Jacques Savoie, romancier et scénariste de renom, entraîne les lecteurs dans une enquête palpitante où Jérôme Marceau est au sommet de sa forme dans Le fils emprunté, son onzième roman. De sa plume fine et précise, il a ciselé une intrigue où son héros explore à la fois les souterrains montréalais, mais aussi les tréfonds de l’âme de son héros.

Jérôme Marceau vient à peine d’être nommé à la tête de la section des homicides lorsque le 46e meurtre de l’année vient d’être commis sur le territoire du SPVM. Dans un hangar jouxtant le tunnel ferroviaire sous le mont Royal, un tas de cendres et des cerceaux d’acier ont été trouvés.

Jérôme croit que la victime a subi le supplice du collier, une vengeance populaire particulièrement sordide. Il a bien peu d’arguments pour prouver sa thèse, mais se montre bien décidé à le faire.

En parallèle, Jérôme traverse une période difficile dans sa vie privée. Faisant le deuil de sa mère, il comble le vide en se rapprochant de Gabriel Lefebvre, le jeune homme tourmenté rencontré dans l’enquête précédente. En plus, un personnage de son passé réveillera chez lui une puissante soif de représailles.

«Chaque roman tourne toujours autour d’une notion ou d’une valeur, explique Jacques Savoie en entrevue. Dans Cinq secondes, c’était le pardon; dans Une mort honorable, c’était l’honneur, décliné de plusieurs façons. Celui-là est autour de la vengeance. L’idée que la vengeance des autres est toujours plus facile à critiquer que sa propre vengeance. Quand un événement qui porterait à la vengeance nous arrive à nous, c’est plus la logique qui parle, ça passe de la tête aux émotions.»
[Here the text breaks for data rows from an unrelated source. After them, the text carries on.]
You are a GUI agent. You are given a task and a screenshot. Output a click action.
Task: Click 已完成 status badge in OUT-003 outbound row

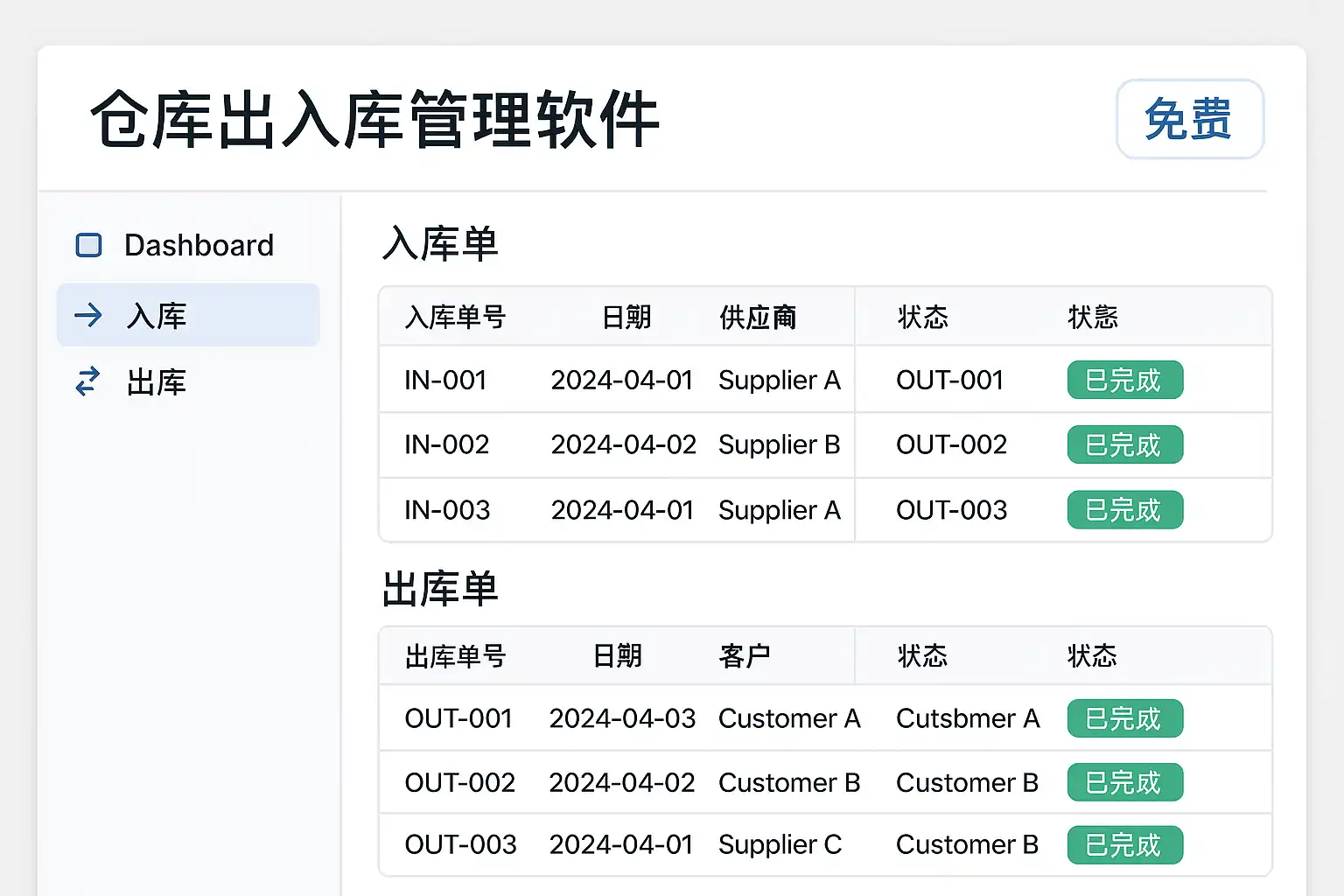(x=1124, y=844)
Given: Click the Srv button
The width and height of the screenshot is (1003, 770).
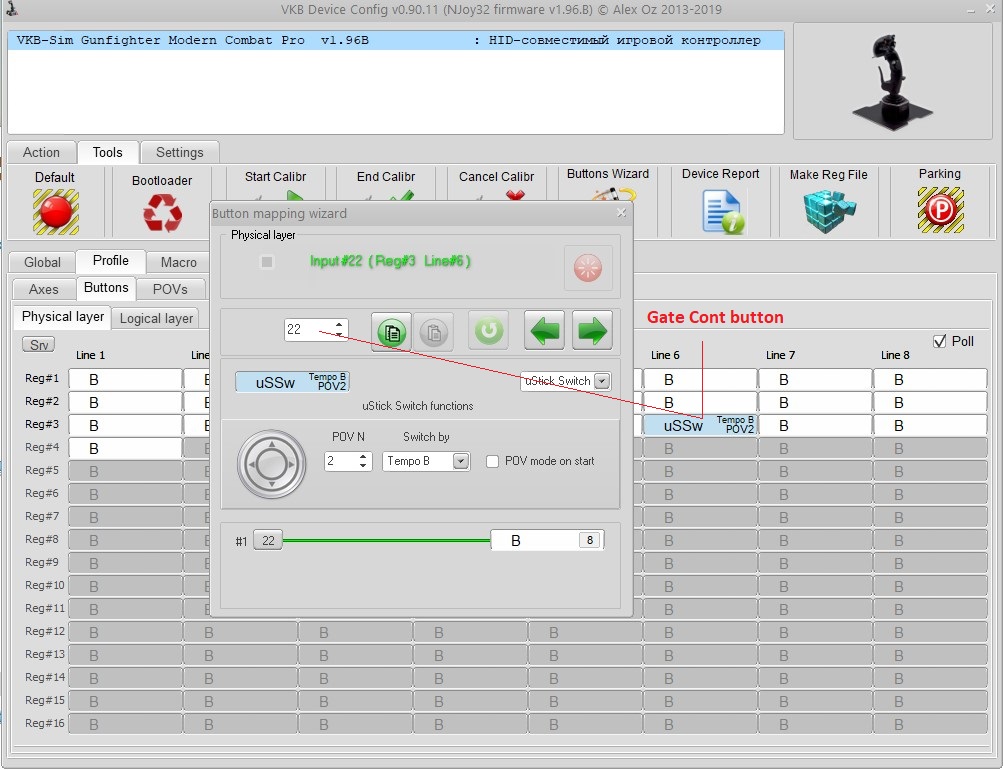Looking at the screenshot, I should pos(39,345).
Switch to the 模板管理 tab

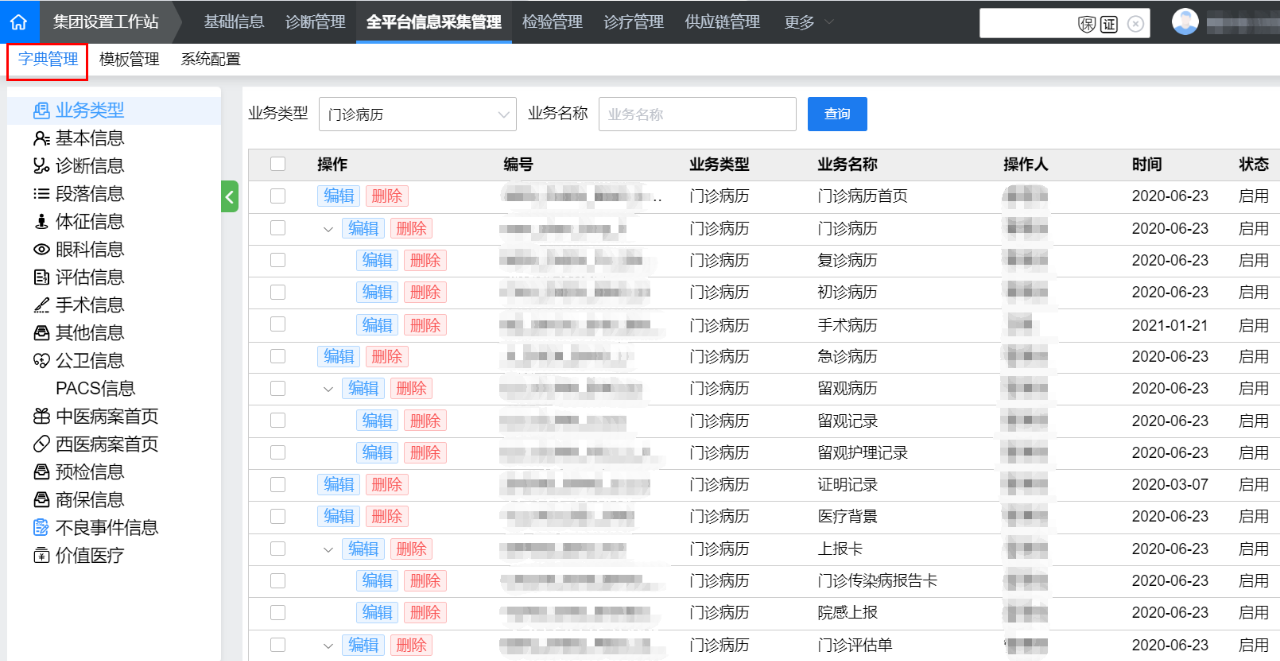coord(130,59)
Jacques Savoie «creuse» l’histoire des tunnels souterrains de Montréal depuis le premier roman. «Jérôme connaît tous les souterrains de la ville et dans chaque livre, dans celui-là, je parle du souterrain qui passe sous la montagne, qui est le passage souterrain le plus dangereux de Montréal. Je parle aussi du réseau d’égouts de Montréal qui compte 42 kilomètres souterrains.» Claustrophobes s’abstenir: certains passages donnent de bons frissons.

Sous un autre angle

Le monde souterrain le fascine. «Je considère que je fais partie des nouveaux polars, qui abordent toutes sortes d’autres sujets qu’une enquête à résoudre. Montréal est ma ville d’adoption et j’essaie de la montrer d’un autre angle. J’ai fait la visite du Montréal souterrain pendant le festival Montréal en lumières et c’est intéressant: on ne voit pas tout, mais ça montre qu’il y a tout un monde sous nos pieds qu’on connaît moins.»
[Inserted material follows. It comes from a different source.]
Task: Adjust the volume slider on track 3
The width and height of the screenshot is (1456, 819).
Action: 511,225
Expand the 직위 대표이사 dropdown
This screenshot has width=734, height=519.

Il a également apprécié la symbolique des souterrains, qui lui permet de faire tout un jeu littéraire. «Jérôme Marceau creuse dans ses souterrains personnels en faisant enquête dans les souterrains de la ville. Il y a un double jeu. Ça donne des renvois dans l’un et dans l’autre et c’est intéressant à faire: ça me permet toujours de jouer sur deux côtés.»

Le doute

Jacques Savoie apprécie particulièrement le flair, l’instinct, l’intuition des enquêteurs dans les polars. «C’est un lieu où je peux faire une différence. C’est pour ça que Marceau est si mal embouché dans la vie. C’est un métis, il a un petit bras. Il n’a rien pour avoir beaucoup d’assurance en lui-même. C’est quelqu’un qui doute. Et j’ai remplacé l’intuition par le doute. Jérôme doute de lui-même constamment, mais il doute aussi de tout. Et c’est parce qu’il doute là où les autres ne doutent pas qu’il trouve.»